**Assignment:** Search the material for the string "Task" and copy each line where it occurs.

*** Data section ***

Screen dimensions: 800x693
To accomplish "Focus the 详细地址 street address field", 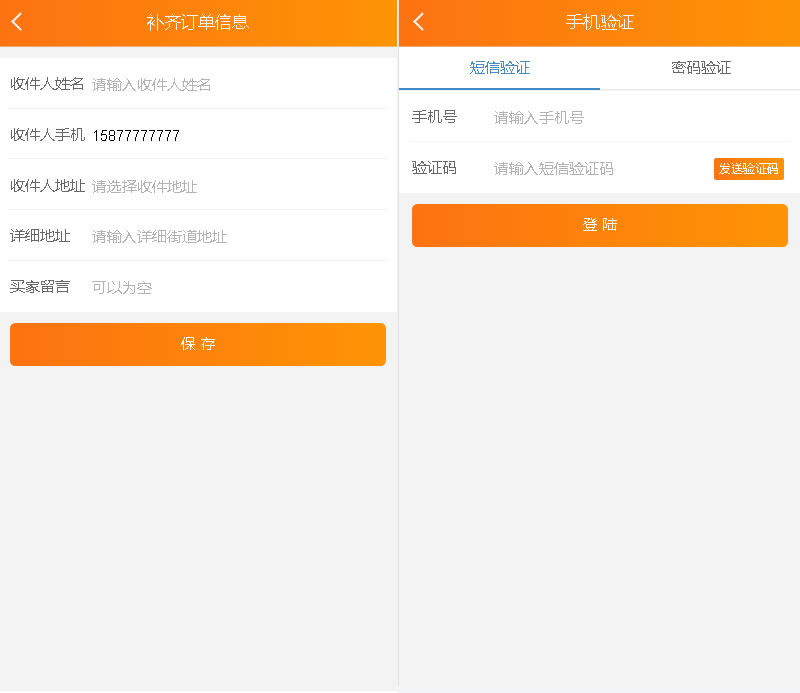I will pos(238,237).
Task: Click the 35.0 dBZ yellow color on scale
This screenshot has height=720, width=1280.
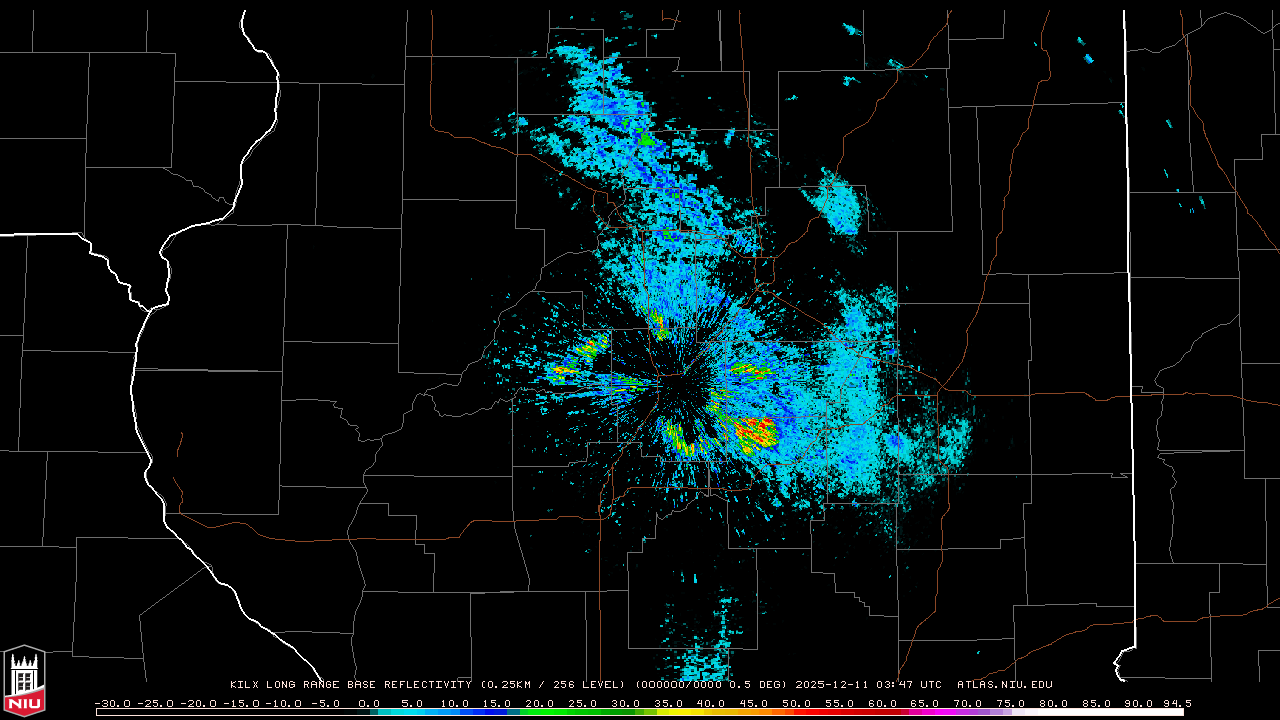Action: (x=668, y=712)
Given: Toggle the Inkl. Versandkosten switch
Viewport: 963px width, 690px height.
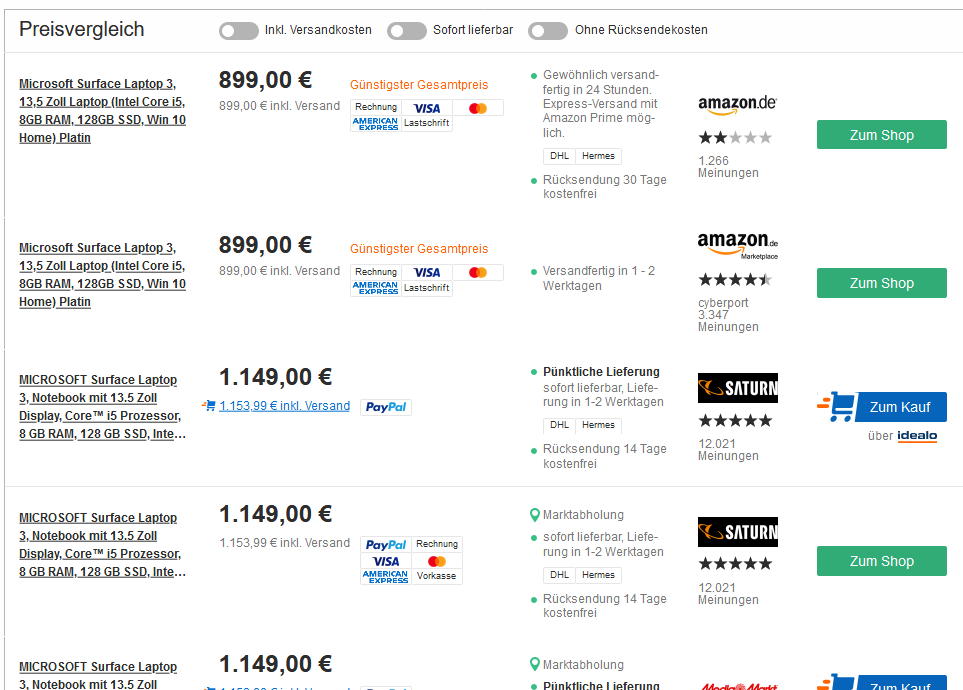Looking at the screenshot, I should point(239,31).
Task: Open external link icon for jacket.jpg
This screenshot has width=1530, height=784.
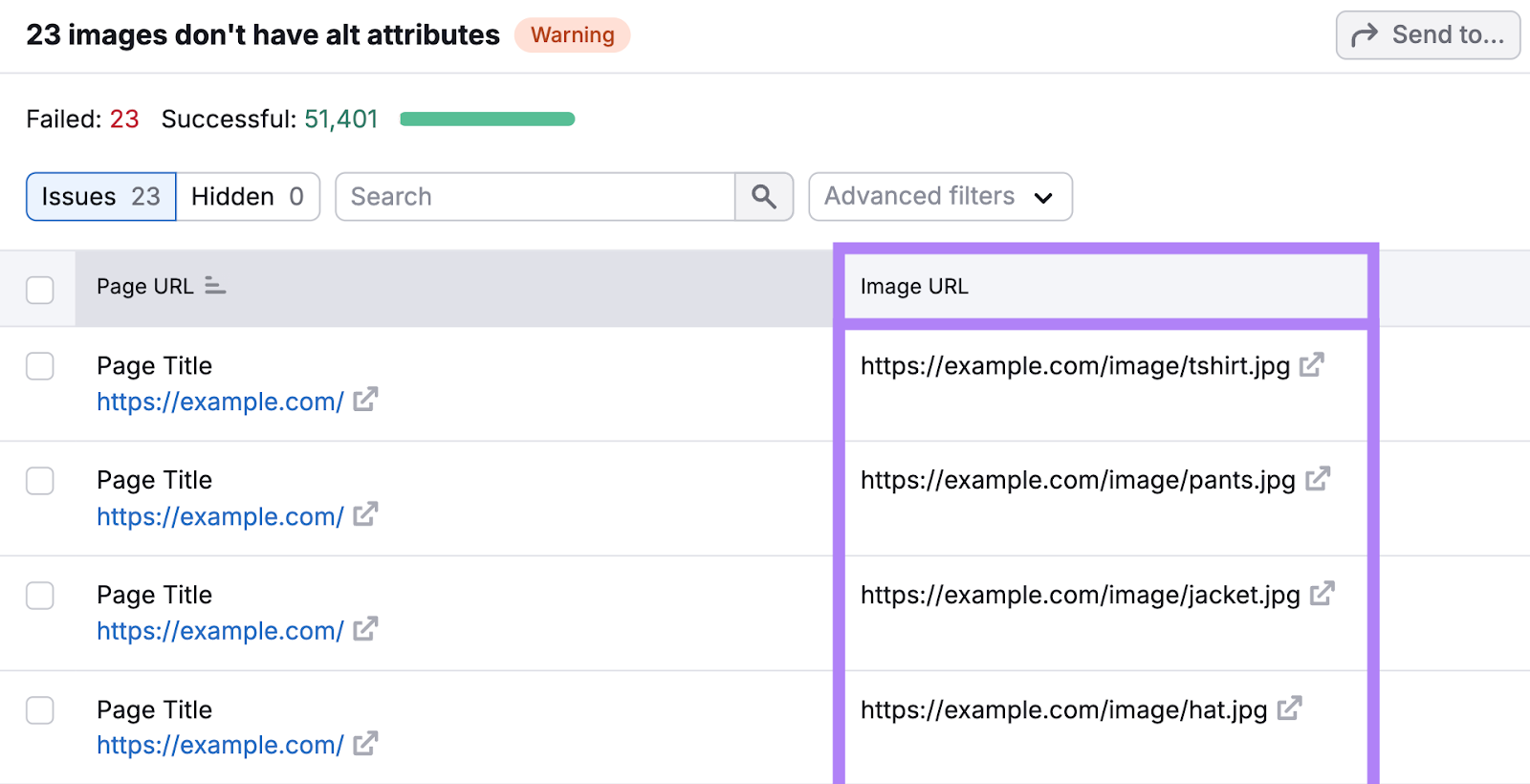Action: tap(1322, 594)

***

**Response box:**
Task: Click the 35.0 dBZ yellow color on scale
Task: Open external link icon for jacket.jpg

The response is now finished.